(Stored data entries)
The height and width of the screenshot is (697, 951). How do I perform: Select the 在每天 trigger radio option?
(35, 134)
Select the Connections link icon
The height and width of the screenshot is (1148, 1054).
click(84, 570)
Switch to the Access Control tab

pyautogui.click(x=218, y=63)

Work to be completed → Reproduce all of the entries verbatim.

Your solution →
The height and width of the screenshot is (697, 951). How do I perform: Select the 在每天 trigger radio option?
(35, 134)
Select the Connections link icon
The height and width of the screenshot is (1148, 1054).
click(84, 570)
Switch to the Access Control tab

pyautogui.click(x=218, y=63)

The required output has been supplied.